#### Instructions for the task:
Every record must appear in the answer exactly as it stands.

Start of Data in this exercise

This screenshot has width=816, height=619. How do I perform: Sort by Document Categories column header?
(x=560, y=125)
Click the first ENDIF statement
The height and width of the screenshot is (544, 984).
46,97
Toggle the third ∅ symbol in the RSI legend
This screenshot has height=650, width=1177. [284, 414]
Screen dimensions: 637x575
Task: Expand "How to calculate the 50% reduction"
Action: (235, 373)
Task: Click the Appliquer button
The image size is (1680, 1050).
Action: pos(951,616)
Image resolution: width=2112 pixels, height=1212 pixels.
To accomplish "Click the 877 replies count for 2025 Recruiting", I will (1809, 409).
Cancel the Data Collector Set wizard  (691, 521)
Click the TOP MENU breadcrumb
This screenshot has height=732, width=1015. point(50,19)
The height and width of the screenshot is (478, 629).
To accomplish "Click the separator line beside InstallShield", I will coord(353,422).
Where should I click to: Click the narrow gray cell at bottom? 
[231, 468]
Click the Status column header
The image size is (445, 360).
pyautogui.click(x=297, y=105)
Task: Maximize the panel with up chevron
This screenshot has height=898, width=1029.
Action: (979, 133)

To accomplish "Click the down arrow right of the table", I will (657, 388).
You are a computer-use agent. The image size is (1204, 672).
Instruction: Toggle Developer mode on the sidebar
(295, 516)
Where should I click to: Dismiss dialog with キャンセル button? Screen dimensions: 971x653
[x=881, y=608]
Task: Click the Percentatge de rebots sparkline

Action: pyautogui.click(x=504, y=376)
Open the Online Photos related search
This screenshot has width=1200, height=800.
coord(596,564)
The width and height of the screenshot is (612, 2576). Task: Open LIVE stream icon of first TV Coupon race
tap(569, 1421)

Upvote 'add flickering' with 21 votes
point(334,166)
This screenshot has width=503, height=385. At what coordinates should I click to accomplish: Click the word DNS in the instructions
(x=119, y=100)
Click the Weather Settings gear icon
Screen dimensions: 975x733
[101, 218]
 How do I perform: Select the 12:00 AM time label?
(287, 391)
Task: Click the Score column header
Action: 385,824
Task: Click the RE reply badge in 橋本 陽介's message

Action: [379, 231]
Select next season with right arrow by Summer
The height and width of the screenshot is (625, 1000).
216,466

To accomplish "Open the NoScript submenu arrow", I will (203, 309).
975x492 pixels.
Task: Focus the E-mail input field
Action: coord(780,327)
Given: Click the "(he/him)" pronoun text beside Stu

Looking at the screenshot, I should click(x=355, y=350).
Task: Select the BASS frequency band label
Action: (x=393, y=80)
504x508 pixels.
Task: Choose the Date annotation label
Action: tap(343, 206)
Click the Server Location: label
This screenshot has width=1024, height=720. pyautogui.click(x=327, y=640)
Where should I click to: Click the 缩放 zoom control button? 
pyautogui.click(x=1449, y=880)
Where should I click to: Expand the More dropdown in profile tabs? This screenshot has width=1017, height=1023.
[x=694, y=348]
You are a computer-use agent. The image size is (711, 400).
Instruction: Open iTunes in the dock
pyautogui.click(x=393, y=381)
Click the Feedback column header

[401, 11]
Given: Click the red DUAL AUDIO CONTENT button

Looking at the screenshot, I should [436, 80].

End of Data in this exercise

#### Solution for this exercise:
This screenshot has width=816, height=619. How do I perform: Sort by Document Categories column header?
(x=560, y=125)
Click the first ENDIF statement
The height and width of the screenshot is (544, 984).
46,97
Toggle the third ∅ symbol in the RSI legend
This screenshot has height=650, width=1177. [284, 414]
Screen dimensions: 637x575
Task: Expand "How to calculate the 50% reduction"
Action: (235, 373)
Task: Click the Appliquer button
The image size is (1680, 1050).
Action: pos(951,616)
Image resolution: width=2112 pixels, height=1212 pixels.
To accomplish "Click the 877 replies count for 2025 Recruiting", I will (1809, 409).
Cancel the Data Collector Set wizard  (691, 521)
Click the TOP MENU breadcrumb
This screenshot has height=732, width=1015. point(50,19)
The height and width of the screenshot is (478, 629).
To accomplish "Click the separator line beside InstallShield", I will coord(353,422).
Where should I click to: Click the narrow gray cell at bottom? 
[231, 468]
Click the Status column header
The image size is (445, 360).
pyautogui.click(x=297, y=105)
Task: Maximize the panel with up chevron
This screenshot has height=898, width=1029.
Action: (979, 133)

To accomplish "Click the down arrow right of the table", I will (657, 388).
You are a computer-use agent. The image size is (1204, 672).
Instruction: Toggle Developer mode on the sidebar
(295, 516)
Where should I click to: Dismiss dialog with キャンセル button? Screen dimensions: 971x653
[x=881, y=608]
Task: Click the Percentatge de rebots sparkline

Action: pyautogui.click(x=504, y=376)
Open the Online Photos related search
This screenshot has width=1200, height=800.
coord(596,564)
The width and height of the screenshot is (612, 2576). Task: Open LIVE stream icon of first TV Coupon race
tap(569, 1421)

Upvote 'add flickering' with 21 votes
point(334,166)
This screenshot has width=503, height=385. At what coordinates should I click to accomplish: Click the word DNS in the instructions
(x=119, y=100)
Click the Weather Settings gear icon
Screen dimensions: 975x733
[101, 218]
 How do I perform: Select the 12:00 AM time label?
(287, 391)
Task: Click the Score column header
Action: 385,824
Task: Click the RE reply badge in 橋本 陽介's message

Action: [379, 231]
Select next season with right arrow by Summer
The height and width of the screenshot is (625, 1000).
216,466

To accomplish "Open the NoScript submenu arrow", I will (203, 309).
975x492 pixels.
Task: Focus the E-mail input field
Action: coord(780,327)
Given: Click the "(he/him)" pronoun text beside Stu

Looking at the screenshot, I should click(x=355, y=350).
Task: Select the BASS frequency band label
Action: (x=393, y=80)
504x508 pixels.
Task: Choose the Date annotation label
Action: tap(343, 206)
Click the Server Location: label
This screenshot has width=1024, height=720. pyautogui.click(x=327, y=640)
Where should I click to: Click the 缩放 zoom control button? 
pyautogui.click(x=1449, y=880)
Where should I click to: Expand the More dropdown in profile tabs? This screenshot has width=1017, height=1023.
[x=694, y=348]
You are a computer-use agent. The image size is (711, 400).
Instruction: Open iTunes in the dock
pyautogui.click(x=393, y=381)
Click the Feedback column header

[401, 11]
Given: Click the red DUAL AUDIO CONTENT button

Looking at the screenshot, I should [436, 80].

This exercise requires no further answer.